### Text excerpt ###
Research Insight – Vitamin D Needed for Gene Health

Oxford University researchers have recently mapped out the points at which Vitamin D directly interacts with over 200 genes in our DNA, and subsequently thousands of genes via indirect transcription processes, making Vitamin D one of the most significant nutrient/hormone compounds to the human body.

Specifically, the researchers showed that Vitamin D had a significant effect on the activity of 229 genes, including IRF8, that has been previously associated with MS, and PTPN2, which has been associated with Crohn’s Disease and type 1 Diabetes.

Overall, a total of 2,776 binding sites for the vitamin D receptor were found along the length of the genome, and were unexpectedly concentrated near a number of genes known to be associated with the susceptibility to autoimmune conditions such as MS, Crohn’s disease, Lupus and Rheumatoid Arthritis as well as to Cancers such as Chronic Lymphocytic Leukaemia and Colorectal Cancer.

It is now estimated that 1 billion people worldwide do not have sufficient vitamin D, and there is indeed a growing body of evidence indicating that vitamin D deficiency increases an individual’s susceptibility to autoimmune conditions such as multiple sclerosis (MS), rheumatoid arthritis and type 1 diabetes, as well as certain cancers and even dementia.
###
# [Directions]
**1)** According to the vitamin D research text, how many binding sites for the vitamin D receptor were found along the genome?
**2)** Extend the vitamin D research text past its final sentence.
The listing that follows comes from a separate source unrelated to the vitamin D text.
### Data shown ###
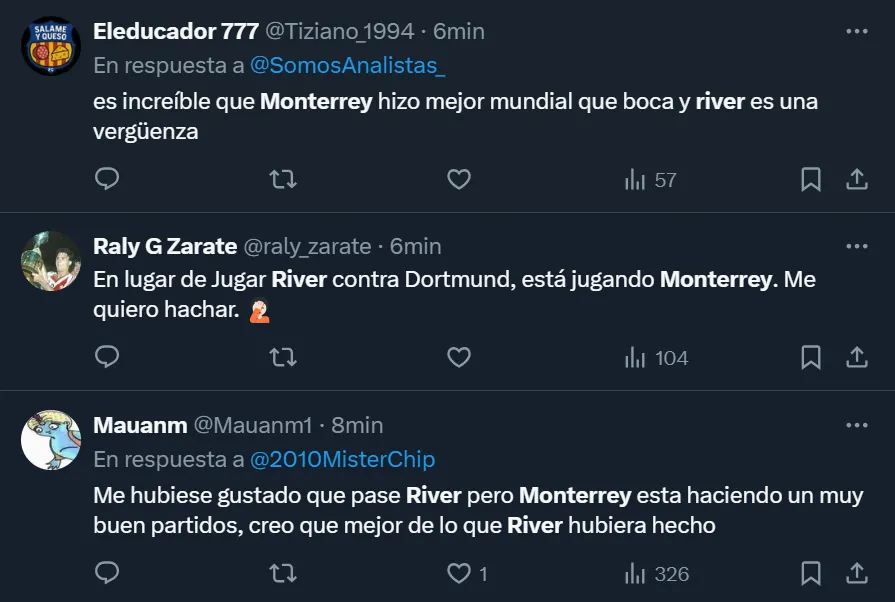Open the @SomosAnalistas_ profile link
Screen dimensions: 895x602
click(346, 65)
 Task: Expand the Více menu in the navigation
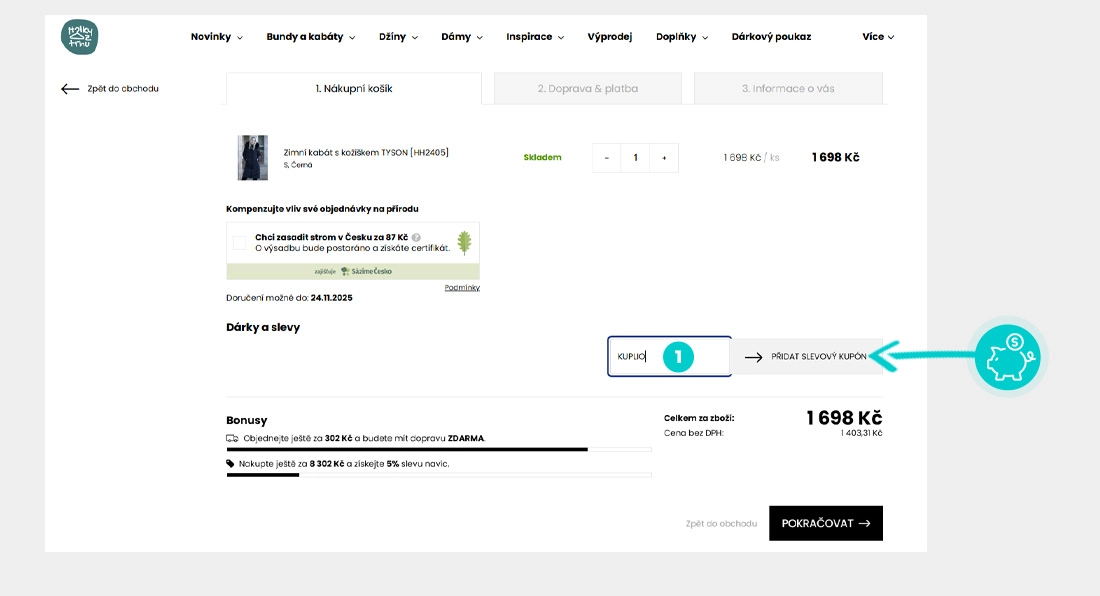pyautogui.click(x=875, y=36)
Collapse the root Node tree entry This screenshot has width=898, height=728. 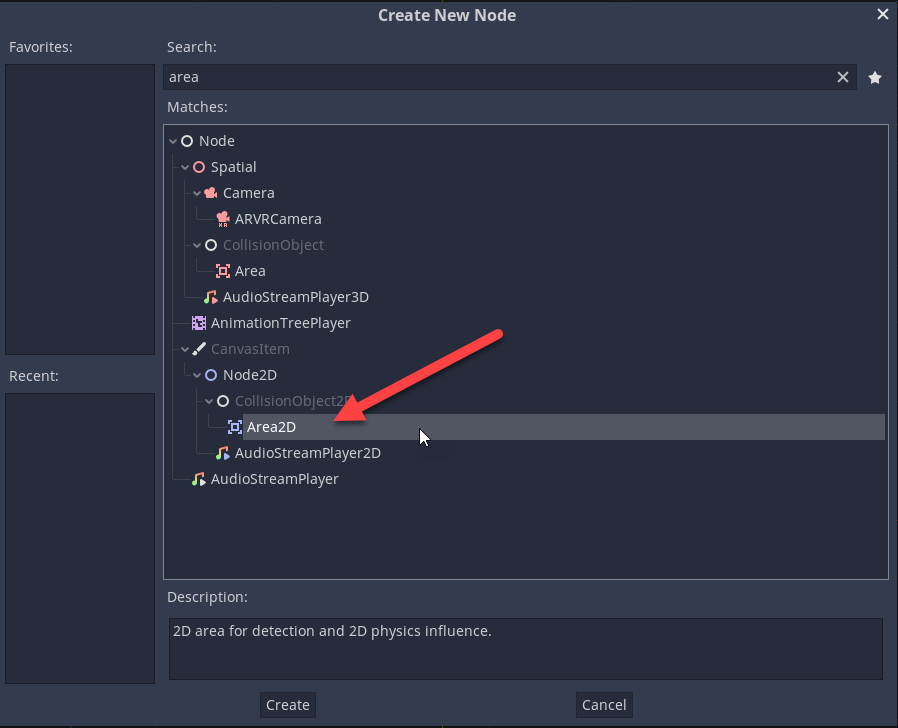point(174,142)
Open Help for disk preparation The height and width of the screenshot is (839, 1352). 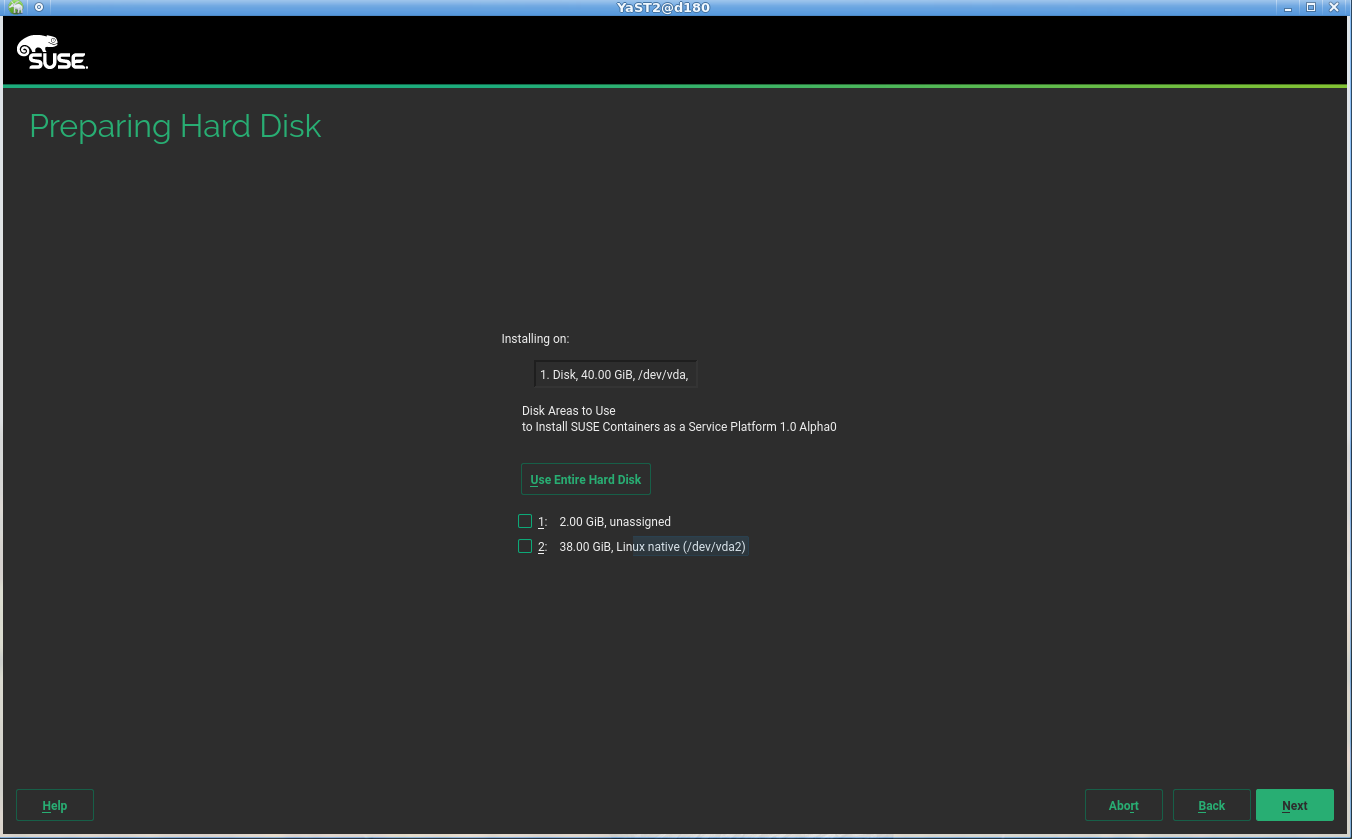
###
# [Responses to the exercise]
**1)** 2,776

**2)**
Co-author Dr Sreeram Ramagopalan added: ‘There is now evidence supporting a role for vitamin D in the susceptibility to a host of diseases. Vitamin D supplements during pregnancy and the early years could have a beneficial effect on a child’s health in later life.’

Previously research has suggested that a lack of vitamin D can affect bone development in pregnant mothers, and poor bone health can be fatal to both mother and child at birth, hence there are selective pressures in favour of people who are able to produce adequate vitamin D.

Supporting this, the authors found a significant number of vitamin D receptor binding sites in regions of the genome with genetic changes more commonly found in people of European and Asian descent.

Which lead to the statement by Professor George Ebers, of Clinical Neurology at the University of Oxford that, ‘Vitamin D status is potentially one of the most powerful selective pressures on the genome in relatively recent times.